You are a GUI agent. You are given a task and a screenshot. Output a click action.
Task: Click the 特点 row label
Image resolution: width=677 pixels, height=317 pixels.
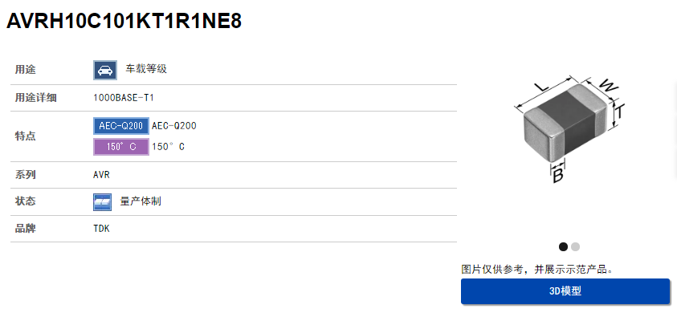click(x=26, y=136)
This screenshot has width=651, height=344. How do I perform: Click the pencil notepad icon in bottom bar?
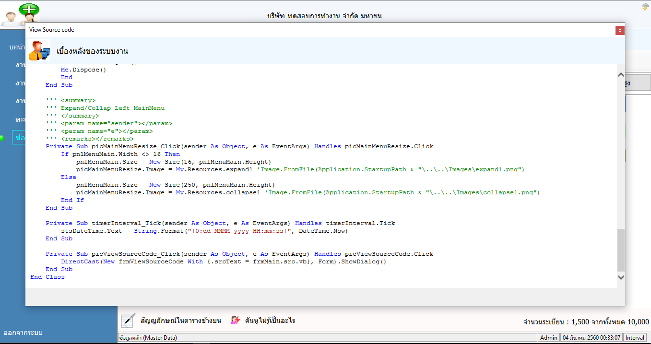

================================

• [Work request]:
Beginning at the line that holds "Image resolution: width=677" and ending with the last line of the entries, please set down each line exactly, leaving every picture out.

• [Answer area]:
Image resolution: width=677 pixels, height=317 pixels.
click(x=26, y=136)
This screenshot has width=651, height=344. How do I perform: Click the pencil notepad icon in bottom bar?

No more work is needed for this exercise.